Word gets around that Billu is actually an old chum of Sahir. All hell breaks loose as the unassuming Billu is accosted by all and sundry including wife and kids to be a conduit for meeting the great Sahir Khan.


Priyanka Chopra and Shah Rukh Khan in “Billu.”
(Above): Priyanka Chopra and Shah Rukh Khan in “Billu.”

But Billu does not appear to have the slightest intention to indulge either the villagers or his star-struck wife and kids. Now that’s easier said than done, because at some point, the pressure gets to be too much. So he does make a few hamhanded overtures, but that does not get him or the avid villagers anywhere.

Things start to turn ugly for Billu as villagers turn on him, their briefly-found awe of him as a friend of the great Sahir Khan now quickly souring into contempt and outright rage.

How Billu deals with it all, with a dramatic twist at the end, completes the rest of the film.

As the reader can tell, there are several elements of truth in the story line, and Priyadarsan, whose forte is comedy, uses them well for comic effect. The complete madness that can seize an individual or a group of people at the arrival of a film star is something that one witnesses right here in the Bay Area at the Bollywood star shows where elderly matrons can swoon at the sight of King Khan.


Deepika Padukone and Shah Rukh Khan in “Billu.”
(Above): Deepika Padukone and Shah Rukh Khan in “Billu.”

The selfish, all consuming craze that leads the village to shower Billu with adulation, just to wrangle a meeting with Shah Rukh, is also quite plausible, as is their mean-spirited animus against Billu when they suspect that nothing is going to happen.
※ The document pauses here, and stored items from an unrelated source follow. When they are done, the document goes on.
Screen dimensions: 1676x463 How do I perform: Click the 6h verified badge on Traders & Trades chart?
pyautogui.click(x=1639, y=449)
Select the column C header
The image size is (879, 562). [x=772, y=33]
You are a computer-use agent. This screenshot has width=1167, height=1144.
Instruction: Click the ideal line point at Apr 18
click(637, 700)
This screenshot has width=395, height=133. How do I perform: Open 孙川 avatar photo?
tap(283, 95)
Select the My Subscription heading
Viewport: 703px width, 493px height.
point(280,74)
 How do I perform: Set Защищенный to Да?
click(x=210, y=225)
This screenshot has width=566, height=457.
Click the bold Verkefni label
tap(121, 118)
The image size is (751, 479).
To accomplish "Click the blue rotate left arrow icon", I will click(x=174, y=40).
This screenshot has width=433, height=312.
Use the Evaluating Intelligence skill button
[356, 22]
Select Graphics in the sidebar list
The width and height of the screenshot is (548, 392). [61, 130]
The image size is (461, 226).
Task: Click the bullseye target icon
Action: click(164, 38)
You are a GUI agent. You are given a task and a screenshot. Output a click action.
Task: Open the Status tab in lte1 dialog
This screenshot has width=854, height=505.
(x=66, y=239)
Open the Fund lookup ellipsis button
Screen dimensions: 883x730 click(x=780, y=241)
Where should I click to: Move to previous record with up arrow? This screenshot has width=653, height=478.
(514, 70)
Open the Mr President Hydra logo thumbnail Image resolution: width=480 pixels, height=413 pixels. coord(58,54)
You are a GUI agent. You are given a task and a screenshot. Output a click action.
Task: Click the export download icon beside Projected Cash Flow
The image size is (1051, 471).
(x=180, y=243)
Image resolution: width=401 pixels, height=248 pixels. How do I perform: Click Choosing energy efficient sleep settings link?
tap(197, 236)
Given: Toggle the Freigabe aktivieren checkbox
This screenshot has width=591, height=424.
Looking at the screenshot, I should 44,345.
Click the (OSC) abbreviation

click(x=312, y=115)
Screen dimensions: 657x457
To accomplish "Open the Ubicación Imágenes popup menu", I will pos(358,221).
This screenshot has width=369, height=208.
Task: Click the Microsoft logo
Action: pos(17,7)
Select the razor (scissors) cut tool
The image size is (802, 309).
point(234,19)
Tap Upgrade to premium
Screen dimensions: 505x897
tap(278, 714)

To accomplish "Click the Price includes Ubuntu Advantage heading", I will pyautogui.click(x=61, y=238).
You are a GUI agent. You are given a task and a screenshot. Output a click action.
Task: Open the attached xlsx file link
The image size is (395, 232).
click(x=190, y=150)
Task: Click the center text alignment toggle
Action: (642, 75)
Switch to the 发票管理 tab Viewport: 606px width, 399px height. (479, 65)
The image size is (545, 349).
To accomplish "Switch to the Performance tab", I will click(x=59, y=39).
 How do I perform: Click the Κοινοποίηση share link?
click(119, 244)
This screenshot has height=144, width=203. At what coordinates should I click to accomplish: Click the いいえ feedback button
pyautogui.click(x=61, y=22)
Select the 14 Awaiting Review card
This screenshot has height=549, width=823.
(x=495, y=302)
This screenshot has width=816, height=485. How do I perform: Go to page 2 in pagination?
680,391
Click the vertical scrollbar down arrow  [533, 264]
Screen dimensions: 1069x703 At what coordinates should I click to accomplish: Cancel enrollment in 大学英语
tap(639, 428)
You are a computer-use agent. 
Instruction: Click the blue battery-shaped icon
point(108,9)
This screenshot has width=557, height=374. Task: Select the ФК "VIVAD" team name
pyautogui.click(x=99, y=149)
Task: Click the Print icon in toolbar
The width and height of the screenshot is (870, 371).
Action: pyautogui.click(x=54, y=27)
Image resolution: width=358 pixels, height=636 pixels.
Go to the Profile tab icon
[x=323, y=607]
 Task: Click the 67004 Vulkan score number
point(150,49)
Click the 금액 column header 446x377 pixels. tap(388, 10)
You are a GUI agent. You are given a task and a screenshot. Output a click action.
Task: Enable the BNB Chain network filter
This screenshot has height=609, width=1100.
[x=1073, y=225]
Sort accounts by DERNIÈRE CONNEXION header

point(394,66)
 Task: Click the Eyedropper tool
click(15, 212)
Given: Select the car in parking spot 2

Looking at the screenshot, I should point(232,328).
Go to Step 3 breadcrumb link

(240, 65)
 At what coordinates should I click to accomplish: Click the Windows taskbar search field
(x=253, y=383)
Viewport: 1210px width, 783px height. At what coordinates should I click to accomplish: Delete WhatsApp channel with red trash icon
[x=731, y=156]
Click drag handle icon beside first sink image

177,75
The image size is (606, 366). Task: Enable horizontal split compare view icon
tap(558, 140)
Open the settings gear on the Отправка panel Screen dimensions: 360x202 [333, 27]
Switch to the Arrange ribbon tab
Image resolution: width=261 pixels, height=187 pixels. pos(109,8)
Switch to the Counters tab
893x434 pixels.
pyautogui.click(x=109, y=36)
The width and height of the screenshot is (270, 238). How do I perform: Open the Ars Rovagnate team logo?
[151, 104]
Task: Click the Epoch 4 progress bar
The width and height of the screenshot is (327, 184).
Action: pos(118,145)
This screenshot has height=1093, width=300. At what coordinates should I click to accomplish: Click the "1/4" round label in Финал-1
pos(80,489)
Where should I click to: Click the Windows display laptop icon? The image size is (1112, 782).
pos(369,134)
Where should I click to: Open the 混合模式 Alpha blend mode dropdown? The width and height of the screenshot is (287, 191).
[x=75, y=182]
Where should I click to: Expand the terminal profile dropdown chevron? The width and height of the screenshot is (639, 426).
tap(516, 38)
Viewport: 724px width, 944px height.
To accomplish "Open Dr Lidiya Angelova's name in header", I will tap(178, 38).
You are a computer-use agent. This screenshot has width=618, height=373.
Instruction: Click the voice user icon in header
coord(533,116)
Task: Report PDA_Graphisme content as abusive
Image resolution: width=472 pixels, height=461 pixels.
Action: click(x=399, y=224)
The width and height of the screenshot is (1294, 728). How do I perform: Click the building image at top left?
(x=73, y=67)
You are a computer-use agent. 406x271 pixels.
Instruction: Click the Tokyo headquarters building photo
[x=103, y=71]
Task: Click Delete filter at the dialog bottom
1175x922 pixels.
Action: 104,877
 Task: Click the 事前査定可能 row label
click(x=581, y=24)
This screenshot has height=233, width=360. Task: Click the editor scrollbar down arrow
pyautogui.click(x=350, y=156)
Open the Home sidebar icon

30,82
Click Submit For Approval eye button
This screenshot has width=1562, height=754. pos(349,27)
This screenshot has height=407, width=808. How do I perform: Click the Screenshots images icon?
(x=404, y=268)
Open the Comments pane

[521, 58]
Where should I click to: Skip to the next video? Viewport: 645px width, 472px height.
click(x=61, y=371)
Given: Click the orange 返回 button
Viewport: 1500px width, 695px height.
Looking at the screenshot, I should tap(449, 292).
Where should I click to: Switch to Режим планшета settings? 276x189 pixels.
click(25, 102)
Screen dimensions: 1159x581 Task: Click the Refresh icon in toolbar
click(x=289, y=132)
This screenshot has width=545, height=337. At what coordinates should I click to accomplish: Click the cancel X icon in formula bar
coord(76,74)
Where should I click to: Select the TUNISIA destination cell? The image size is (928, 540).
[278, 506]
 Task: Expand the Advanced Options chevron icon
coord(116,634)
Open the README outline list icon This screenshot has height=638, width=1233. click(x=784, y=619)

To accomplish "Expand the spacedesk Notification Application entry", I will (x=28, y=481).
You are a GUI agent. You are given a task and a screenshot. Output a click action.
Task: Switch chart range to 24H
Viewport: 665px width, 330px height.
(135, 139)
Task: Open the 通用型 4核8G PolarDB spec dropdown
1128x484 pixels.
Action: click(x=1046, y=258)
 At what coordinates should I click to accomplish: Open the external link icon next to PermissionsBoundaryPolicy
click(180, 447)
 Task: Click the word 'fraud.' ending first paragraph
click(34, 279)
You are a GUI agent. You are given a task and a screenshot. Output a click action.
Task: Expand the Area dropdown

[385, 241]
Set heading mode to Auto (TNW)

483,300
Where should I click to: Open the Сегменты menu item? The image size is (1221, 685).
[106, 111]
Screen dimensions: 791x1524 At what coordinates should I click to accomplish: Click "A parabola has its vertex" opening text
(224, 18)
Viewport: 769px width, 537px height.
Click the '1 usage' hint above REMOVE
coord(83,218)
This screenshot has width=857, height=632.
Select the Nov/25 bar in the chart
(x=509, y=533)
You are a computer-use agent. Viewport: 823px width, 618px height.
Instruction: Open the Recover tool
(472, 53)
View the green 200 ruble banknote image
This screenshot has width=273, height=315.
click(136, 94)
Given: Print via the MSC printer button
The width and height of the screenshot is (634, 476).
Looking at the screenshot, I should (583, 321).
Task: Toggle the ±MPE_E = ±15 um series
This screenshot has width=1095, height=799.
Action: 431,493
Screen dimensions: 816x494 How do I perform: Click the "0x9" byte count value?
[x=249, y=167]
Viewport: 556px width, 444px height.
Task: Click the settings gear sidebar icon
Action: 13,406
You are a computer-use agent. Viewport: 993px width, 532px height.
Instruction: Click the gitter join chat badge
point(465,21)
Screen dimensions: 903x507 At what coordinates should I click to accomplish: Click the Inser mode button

The problem with Priyadarshan’s treatment is that he sometimes carries the theme of star-struck villagers to extremes to extract every last drop of comedy, with the effect sometimes a bit cheesy and slapstick at times.

Nonetheless, given the asinine plot lines and implausible, goofy stuff that infects every other Bollywood potboiler, Billu has a plausible, believable premise. The film’s critical flaw for Bollywood fans, I would argue, lies elsewhere.


Kareena Kapoor and Shah Rukh Khan in “Billu.”
(Above): Kareena Kapoor and Shah Rukh Khan in “Billu.”

There is a strange feeling of bait and switch in the film. Shah Rukh is in the film, but he is a film star playing a film star who isn’t quite the central character. The film has some of the hottest Bollywood heroines — Deepika Padukone, Priyanka Chopra and Kareena Kapoor — but between the three of them there isn’t a single word of dialogue.

So what are they doing there? You guessed it — it’s our old Bollywood friend the item song.

And there’s the rub. Shah Rukh bhai, if you are in a film, either you play the main role, or stay out of it. I don’t think the janta can quite handle the idea of Bollywood’s biggest superstar playing a cameo. It just distracts from the main characters too much.

Which is a shame, because Irrfan gives one of his finest performances. The janta, I suspect, get to see Shah Rukh all right, but like the villagers in the film, it is nowhere close to as much as they would like to see.


Irrfan Khan in “Billu.”
(Above): Irrfan Khan in “Billu.”

Next time, Shah Rukh would do well to level with the janta. To be blunt, “incidental” (Shah Rukh’s word, not mine) appearances are to be strictly avoided.

The film, despite many standard-issue Bollywood flaws, has an inner core of goodness, with a compelling, humane message, and deserves better than the drubbing it’s getting in the box office.